# WORK TO COMPLETE
List every line of the entries below that contains the word "header", matching case exactly.
>> begin DATA EXTRACT
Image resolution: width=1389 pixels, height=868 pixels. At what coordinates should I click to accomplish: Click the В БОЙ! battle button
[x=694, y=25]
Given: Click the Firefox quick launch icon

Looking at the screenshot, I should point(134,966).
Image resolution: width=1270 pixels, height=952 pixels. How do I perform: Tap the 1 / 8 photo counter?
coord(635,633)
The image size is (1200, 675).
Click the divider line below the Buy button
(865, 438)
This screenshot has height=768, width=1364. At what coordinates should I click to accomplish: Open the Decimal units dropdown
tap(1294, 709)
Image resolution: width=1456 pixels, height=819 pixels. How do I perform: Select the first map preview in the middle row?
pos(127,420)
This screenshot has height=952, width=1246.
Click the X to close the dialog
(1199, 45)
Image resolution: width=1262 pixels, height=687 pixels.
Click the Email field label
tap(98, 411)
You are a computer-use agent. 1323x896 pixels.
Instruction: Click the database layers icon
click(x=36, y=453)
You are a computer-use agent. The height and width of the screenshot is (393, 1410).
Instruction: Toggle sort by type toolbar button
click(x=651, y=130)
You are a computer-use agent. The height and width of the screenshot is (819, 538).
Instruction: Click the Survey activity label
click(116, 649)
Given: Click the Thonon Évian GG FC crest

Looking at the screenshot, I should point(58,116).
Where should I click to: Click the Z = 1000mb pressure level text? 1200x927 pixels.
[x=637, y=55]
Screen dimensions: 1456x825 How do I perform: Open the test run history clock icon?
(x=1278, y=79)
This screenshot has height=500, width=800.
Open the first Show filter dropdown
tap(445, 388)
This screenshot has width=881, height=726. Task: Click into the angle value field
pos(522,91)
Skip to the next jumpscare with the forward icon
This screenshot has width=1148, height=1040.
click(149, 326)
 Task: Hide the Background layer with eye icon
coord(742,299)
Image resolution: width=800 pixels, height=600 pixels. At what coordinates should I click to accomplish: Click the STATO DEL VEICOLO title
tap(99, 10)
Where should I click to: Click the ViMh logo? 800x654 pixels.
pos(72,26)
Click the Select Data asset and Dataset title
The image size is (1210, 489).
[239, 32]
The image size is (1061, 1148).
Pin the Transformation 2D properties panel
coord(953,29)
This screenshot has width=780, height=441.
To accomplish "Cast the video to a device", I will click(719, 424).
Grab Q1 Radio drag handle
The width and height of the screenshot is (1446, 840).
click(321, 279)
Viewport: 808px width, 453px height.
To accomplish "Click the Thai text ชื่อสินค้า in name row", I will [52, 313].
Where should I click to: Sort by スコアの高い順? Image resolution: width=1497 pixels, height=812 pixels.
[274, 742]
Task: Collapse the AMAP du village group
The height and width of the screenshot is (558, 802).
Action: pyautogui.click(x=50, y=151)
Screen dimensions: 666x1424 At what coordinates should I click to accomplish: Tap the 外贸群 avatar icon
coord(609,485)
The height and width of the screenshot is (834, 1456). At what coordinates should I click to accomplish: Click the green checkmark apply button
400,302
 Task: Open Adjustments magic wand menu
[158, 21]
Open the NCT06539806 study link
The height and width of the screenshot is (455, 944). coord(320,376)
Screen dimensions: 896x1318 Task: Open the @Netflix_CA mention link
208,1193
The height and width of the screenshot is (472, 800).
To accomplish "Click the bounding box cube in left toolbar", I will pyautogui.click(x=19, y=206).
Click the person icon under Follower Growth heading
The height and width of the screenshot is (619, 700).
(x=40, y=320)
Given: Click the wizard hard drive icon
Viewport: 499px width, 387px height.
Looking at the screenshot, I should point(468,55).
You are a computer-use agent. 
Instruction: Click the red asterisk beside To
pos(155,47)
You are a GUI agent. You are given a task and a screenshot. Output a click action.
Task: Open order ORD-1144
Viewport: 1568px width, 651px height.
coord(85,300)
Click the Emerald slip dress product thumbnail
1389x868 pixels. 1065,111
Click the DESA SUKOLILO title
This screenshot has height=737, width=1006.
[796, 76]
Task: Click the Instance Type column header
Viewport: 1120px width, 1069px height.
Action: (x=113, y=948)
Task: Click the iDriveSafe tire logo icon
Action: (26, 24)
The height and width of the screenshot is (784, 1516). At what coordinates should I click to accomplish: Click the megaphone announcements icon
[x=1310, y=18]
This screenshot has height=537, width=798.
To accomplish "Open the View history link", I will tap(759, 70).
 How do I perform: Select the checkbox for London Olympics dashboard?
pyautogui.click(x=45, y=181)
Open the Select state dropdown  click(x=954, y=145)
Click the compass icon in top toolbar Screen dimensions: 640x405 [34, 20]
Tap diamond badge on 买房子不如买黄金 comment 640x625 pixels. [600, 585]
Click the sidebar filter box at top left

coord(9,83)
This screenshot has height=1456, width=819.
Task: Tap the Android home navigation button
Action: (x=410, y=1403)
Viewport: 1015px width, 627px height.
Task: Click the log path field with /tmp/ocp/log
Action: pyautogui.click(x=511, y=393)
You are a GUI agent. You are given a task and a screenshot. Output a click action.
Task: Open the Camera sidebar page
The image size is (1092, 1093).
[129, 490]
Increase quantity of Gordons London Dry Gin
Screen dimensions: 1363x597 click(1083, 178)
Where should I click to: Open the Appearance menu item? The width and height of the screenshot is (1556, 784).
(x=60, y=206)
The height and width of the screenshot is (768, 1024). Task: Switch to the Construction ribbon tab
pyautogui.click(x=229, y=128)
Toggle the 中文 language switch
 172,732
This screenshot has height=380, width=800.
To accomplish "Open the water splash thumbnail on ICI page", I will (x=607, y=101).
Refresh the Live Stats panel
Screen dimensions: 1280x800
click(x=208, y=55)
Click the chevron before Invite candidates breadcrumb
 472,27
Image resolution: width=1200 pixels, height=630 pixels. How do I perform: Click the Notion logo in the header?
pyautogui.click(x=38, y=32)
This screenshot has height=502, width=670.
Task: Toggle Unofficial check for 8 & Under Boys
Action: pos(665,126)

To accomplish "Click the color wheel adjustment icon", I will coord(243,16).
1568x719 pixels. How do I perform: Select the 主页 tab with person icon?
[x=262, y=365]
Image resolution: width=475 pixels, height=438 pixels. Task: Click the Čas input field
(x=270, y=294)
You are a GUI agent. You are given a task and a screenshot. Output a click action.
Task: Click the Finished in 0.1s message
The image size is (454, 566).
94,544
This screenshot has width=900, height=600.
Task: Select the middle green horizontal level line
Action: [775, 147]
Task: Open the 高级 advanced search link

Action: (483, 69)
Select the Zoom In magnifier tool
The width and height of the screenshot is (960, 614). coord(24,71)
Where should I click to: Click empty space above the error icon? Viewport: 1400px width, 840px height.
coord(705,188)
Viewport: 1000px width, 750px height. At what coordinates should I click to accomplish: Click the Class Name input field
>> end DATA EXTRACT
# RESPONSE
Task: Click the Instance Type column header
Image resolution: width=1200 pixels, height=630 pixels. How do I perform: Click the Notion logo in the header?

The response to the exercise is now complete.